Many factors can be attributed to the vacancy, according to Forster.

“Enrollment has declined for many, many reasons … which has a direct impact on my residence halls because if they’re not coming to school here, then they’re not living in the residence halls,” said Forster.

The list includes the retention of freshmen, high school graduation rates and families moving out of New York State, which is Fredonia’s primary source of recruitment.

According to Forster, freshman numbers in the residence halls remain consistently between 1,050 and 1,100 new, first-year students. While the recruiting of freshmen doesn’t appear to be the problem, it’s what happens after recruitment that is affecting the residency numbers.

“My first year numbers remain constant. It’s the retention of those classes, first year classes in our residence hall, which is declining,” Forster explained.

In total, the bed capacity across Fredonia’s residence halls is around 2,900, but right now the number of students living on campus is 2,200.

Forster, who has been with Residence Life since 1991 and the director since 2014, has seen this before. To her, this is just something that happens at colleges, but the decisions that come with it are difficult to make. Since all funding for the department comes directly from room rentals, saving money in a time like this is essential.

“So, what do I do?” Forster asked. “If I have a floor close in Igoe Hall, I don’t have to have janitorial assistance up there, I don’t have to have RAs up there, I don’t have to have cleaners up there. We can reduce the electric expense.”

It appears that leaving residential halls empty is the lesser of evils when it comes to cutting costs and saving money.

“Theoretically, I could have consolidated another hall, but I don’t like to move students mid-year if they don’t want to move and we weren’t at that crisis point yet,” Forster admitted.

The third floor will see the return of students next semester when Hendrix Hall will sit completely unoccupied instead. It seems they will make the most of this misfortune as they plan to renovate Hendrix Hall next year while the building is vacant, specifically replacing the old windows. Although the entire building won’t be closed, there will be no students living there.

“I need to be as cost effective as possible,” Forster said.

Forster is prepared to close more than just Hendrix next year if it comes down to that.

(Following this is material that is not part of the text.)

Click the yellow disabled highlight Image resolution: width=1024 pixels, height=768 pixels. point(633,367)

“I don’t want to have to lay off personnel. So closing a hall, I would reduce my grad assistant director which saves this department money because I don’t have to pay their tuition cost, I don’t have to pay their stipend,” Forster said.

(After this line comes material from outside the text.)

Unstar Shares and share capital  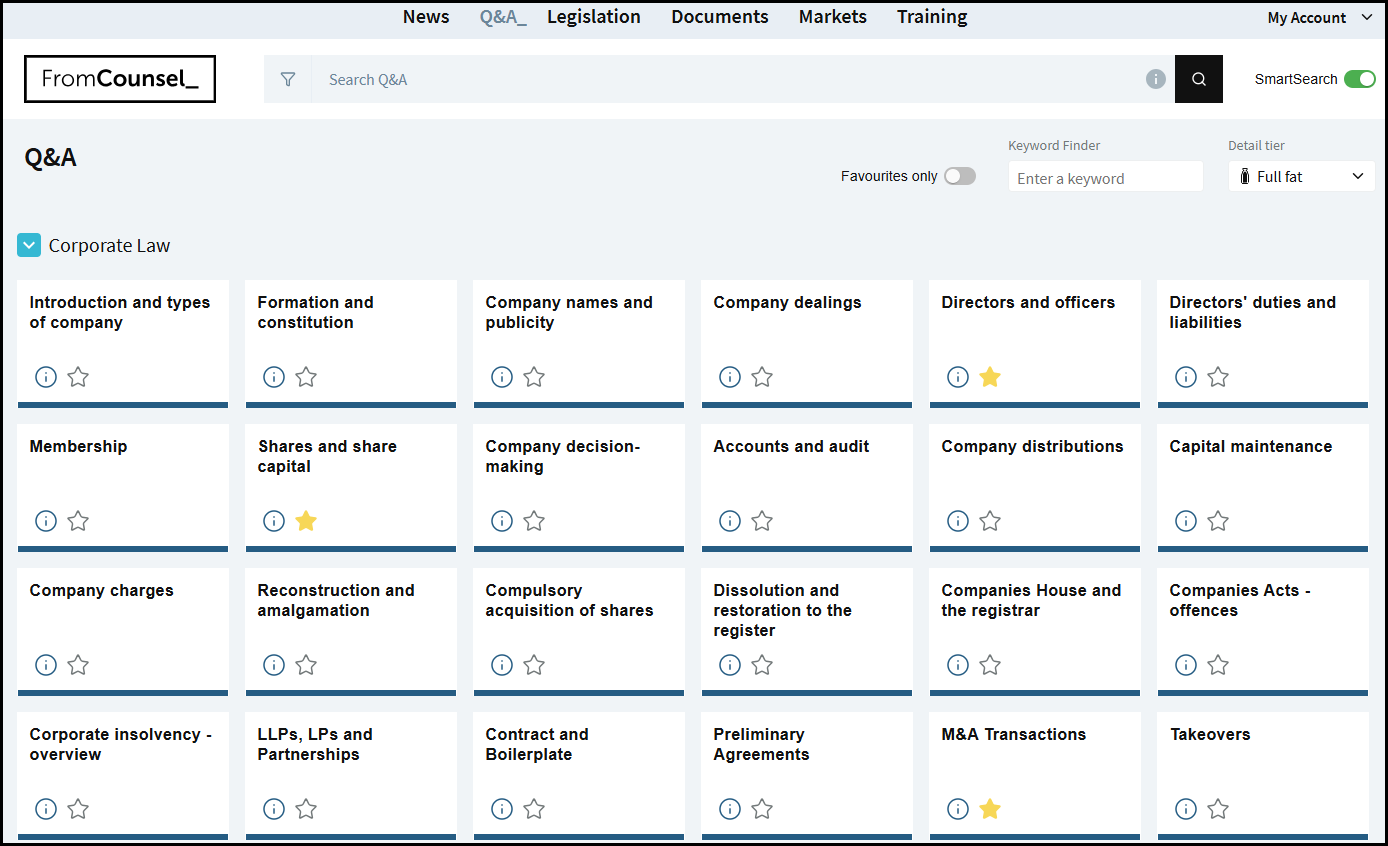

She defended her reluctance to let any staff members go by explaining the importance of their role here on campus.

“They’re on duty on the weekends. They’re on duty during the week. They’re on call all the time … I don’t want to leave any student at risk if I don’t have personnel to assist with health and safety issues,” Forster said.

Finally, Forster also said that she definitely did not want to raise the rates of living on campus, because she understands that college is already expensive and she admitted that Fredonia needs to remain competitive with other schools.

Forster’s experience at Fredonia over the years leaves her optimistic for the future.

“We did see this happen in the past, we were able to rebound from that. There are a lot of people looking at the numbers,” she said. “Admissions is being proactive in respect to accepting students quicker and offering them a more comprehensive scholarship package.”

While agreeing that colleges go through dips in numbers, like this, frequently, Forster admitted that this particular lapse in enrollment might last awhile due to the recruitment population being at a low.